Whole-cell patch-clamp studies were performed as previously reported (Harvey et al. 2003). Data reported below were obtained by 100 ms step depolarisations from -80 to +100 mV from a holding potential of -60 mV, and are expressed as mean ± S.E.M. current densities (pA pF^-1). Significant differences were determined using Student’s paired t test or ANOVA followed by the Tukey HSD test.

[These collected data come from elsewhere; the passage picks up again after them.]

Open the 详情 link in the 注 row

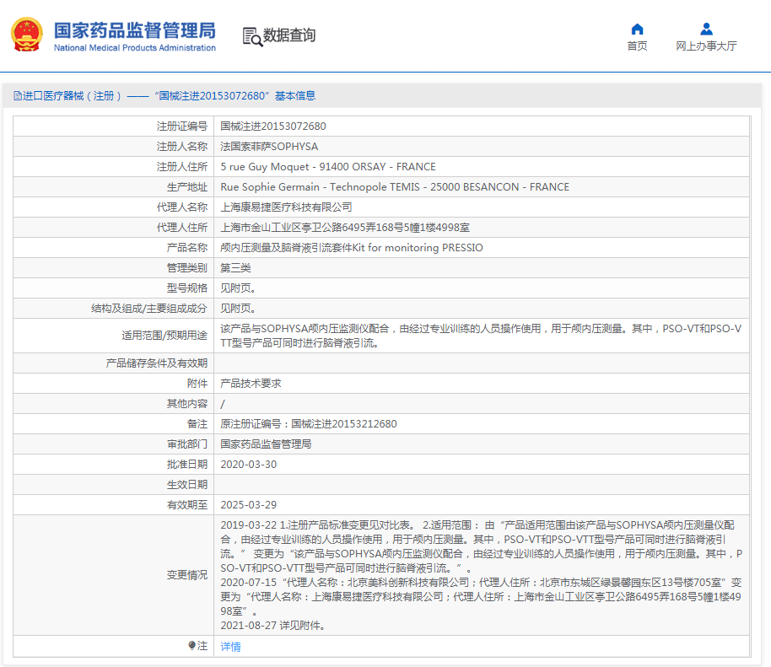[x=229, y=646]
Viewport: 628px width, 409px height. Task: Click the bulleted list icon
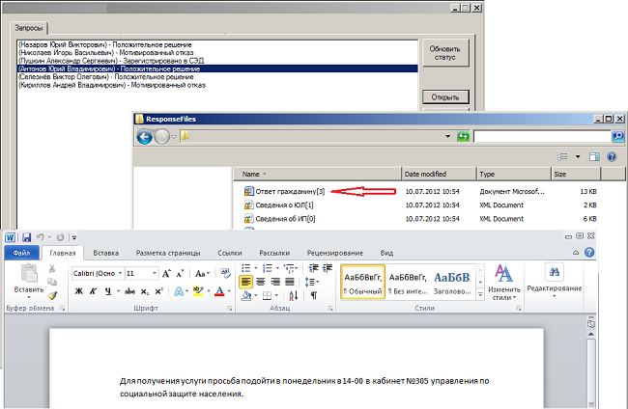246,268
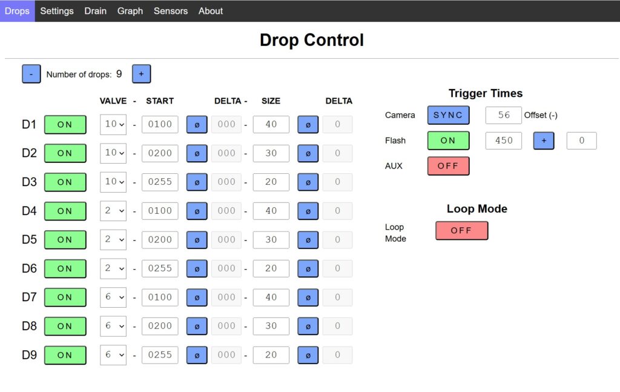620x392 pixels.
Task: Click the Camera offset field showing 56
Action: tap(504, 115)
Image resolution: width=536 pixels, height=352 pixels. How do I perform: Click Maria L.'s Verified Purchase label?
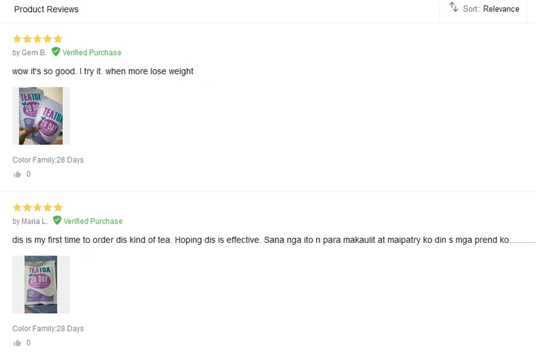click(93, 222)
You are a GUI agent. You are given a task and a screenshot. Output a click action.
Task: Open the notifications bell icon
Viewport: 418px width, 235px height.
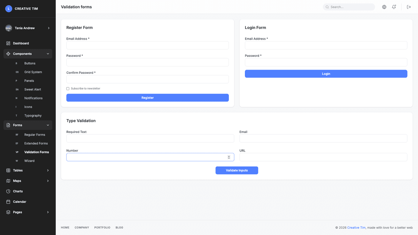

Cells were bathed in isotonic bath solution containing (mM): NaCl 110, CaCl₂ 1, MgCl₂ 1, Hepes 10, adjusted with NaOH (pH 7.3) and mannitol (300 mosmol (kg H₂O)^-1). They were dialysed with a pipette solution containing (mM): NaCl 50, EGTA 1, MgCl₂ 1, Hepes 10, adjusted with NaOH (pH 7.3) and mannitol (290 mosmol (kg H₂O)^-1). Under these conditions CAD cells displayed a maximum outward current of 8.4 ± 2.4 pA pF^-1 and maximum inward current of -0.30 ± 0.44 pA pF^-1 (n = 16). After a 5 min exposure to an iso-ionic hypotonic solution (230 mosmol (kg H₂O)^-1), the outward current increased to 48.2 ± 6.5 pA pF^-1 and the inward current increased to -15.0 ± 3.0 pA pF^-1 (n = 16, P < 0.001). The reversal potential (E_rev), -14.7 ± 1.4 mV (n = 16), was similar to the theoretical E_rev for a Cl^–-selective conductance under these conditions. Some of the data above have previously been reported (Harvey et al. 2003). Bath perfusion with the Cl^– channel antagonist tamoxifen (10 µM) reduced the outward current (56.4 ± 15.6 pA pF^-1) to 22.1 ± 4.8 pA pF^-1 (n = 4, P < 0.05), but had no significant effects on the inward current. This inhibition was reversed following washout with hypotonic solution (53.8 ± 26.3 pA pF^-1, n = 4). The molecular identity of the VRAC is controversial, with two members of the voltage-dependent Cl^– family, ClC-2 and ClC-3, proposed as the most likely candidates. The expression of members of the ClC family was examined in CAD cells and liver tissue, isolated from humanely killed rats, using RT-PCR. Using primers specific for ClC-1, -2, -3, -4 and -5 (ClC-2, ClC-3; Enz et al. 1999), transcripts for ClC-2, -3, -4 and -5 were identified in liver; but only ClC-3, -4 and -5 were identified in CAD cells.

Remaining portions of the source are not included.